Implications of the propaganda dilemma

The inherent lack of fairness and integrity in global media coverage has serious implications for the efforts of Israeli diplomats and Jewish community leaders around the world, in trying to respond to media and political accusations leveled against Israel.
In light of such public diplomacy challenges, the question arises how Israel may more successfully leverage such unique characteristics in order to create a better understanding of its security and moral challenges.
It would appear to be possible to strengthen the content and credibility of Israel’s public diplomacy by emphasizing a number of points:
• Rather than relying on Israeli officials and experts, prominent foreign military and legal experts, including officers with combat experience, could better explain Israel’s military operations and legal prerogatives, without this being perceived and presented as Israeli political propaganda.
• Senior Israeli military officers and other personnel engaged in the ongoing military operations should not appear before Israeli and international media. Such disclosure not only jeopardizes their personal and family safety, but also exposes them to dangers of possible accusations, international commissions of inquiry, and legal action in international courts.
• Any reporting on combat activity and performance of IDF forces should be solely by the designated IDF Spokesperson’s Unit.
• Media appearances by senior Israeli-Arab citizens, including academics, media professionals, clerics and municipal leaders, who are clearly of high diplomatic and media value and credibility, should be encouraged.
• Public and media support from Arab countries in the Gulf and Morocco, including academic institutions, military personnel and research institutes could be of high international credibility and media value.

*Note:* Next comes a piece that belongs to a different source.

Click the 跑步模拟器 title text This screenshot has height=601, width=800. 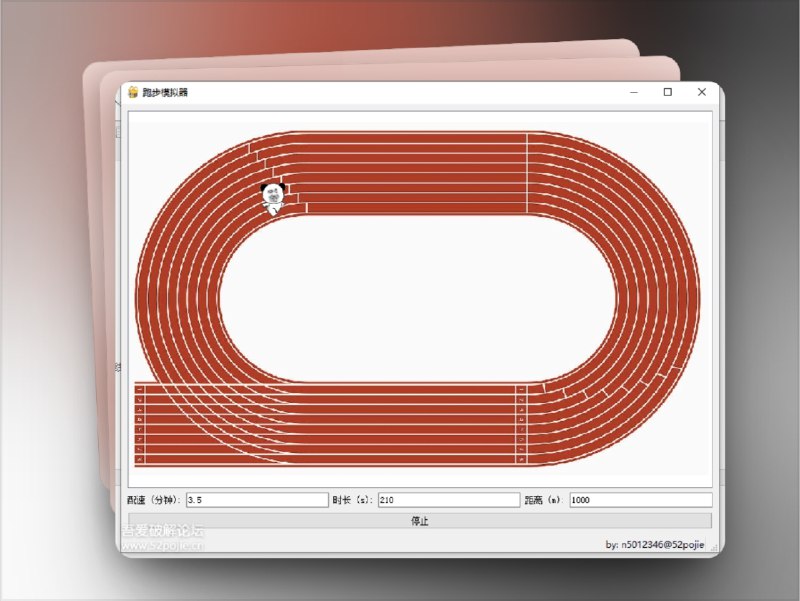pyautogui.click(x=165, y=92)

• Israel’s diplomatic representatives abroad need to be equipped, in real time, with substantive and professional answers to media allegations and hostile propaganda leveled against Israel.
• The widespread publicity given by Hamas to the use of children in demonstrations and military parades, often wearing military uniforms and holding weapons is, by any standard, a shocking, immoral and illegal exploitation of children and a flagrant violation of international conventions, and should be highlighted, especially in light of the acute international sensitivity to such child abuse.

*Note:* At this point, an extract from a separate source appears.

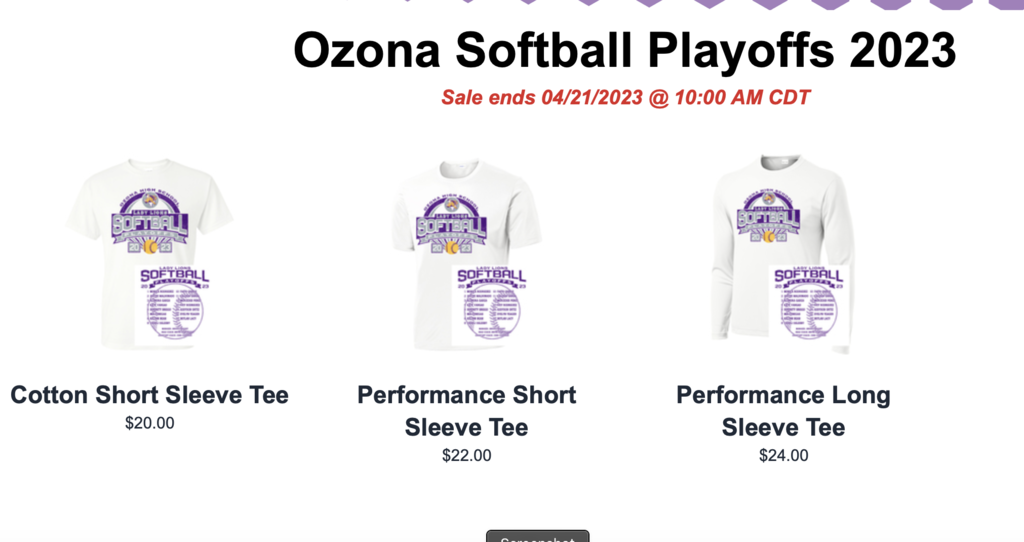
Task: Select the Performance Long Sleeve Tee title
Action: point(783,411)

• The reoccurring use by Hamas and Hezbollah of balloons and incendiary devises aimed at burning fields and destroying agricultural produce, as well as the use of smoke pollution, constitute ecological, biological and agricultural terrorism against Israel’s civilian population, in contravention of a series of international conventions.
• Attempts by Hamas to establish false interdependence between events in Jerusalem, on the one hand, and the actions of Hamas vis-à-vis Israel, on the other, must be assertively blocked, especially since the international media tend to use such linkage as another lever of criticism against Israel in the context of Jerusalem.

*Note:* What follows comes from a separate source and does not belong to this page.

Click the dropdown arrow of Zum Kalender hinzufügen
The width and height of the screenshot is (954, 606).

The governance of the city of Jerusalem, in all areas, including the protection of multidenominational holy sites, public order, daily life, and legal issues related to the ownership of property in the city, are the sole responsibility of Israel, and bear no affinity or connection with the Gaza Strip.
In the 1995-9 Oslo Accords, countersigned by world leaders and UN-approved, Israel and the PLO agreed that the issue of Jerusalem is subject to permanent-status negotiation. Hamas has no standing and cannot artificially manipulate the international community into accepting this false linkage.

Conclusion

Effective, compelling and credible public diplomacy should utilize these points to better enhance understanding of Israel’s actions against terrorism and counter false propaganda.
Improved public diplomacy will also serve to prevent international political elements, media, and international institutions from prejudging Israel without considering reliable information and facts.
The writer, an international lawyer, served as the legal adviser to the Foreign Ministry and as ambassador to Canada, as well as previous positions in the IDF military advocate-general’s unit. He presently heads the international law program at the Jerusalem Center for Public Affairs.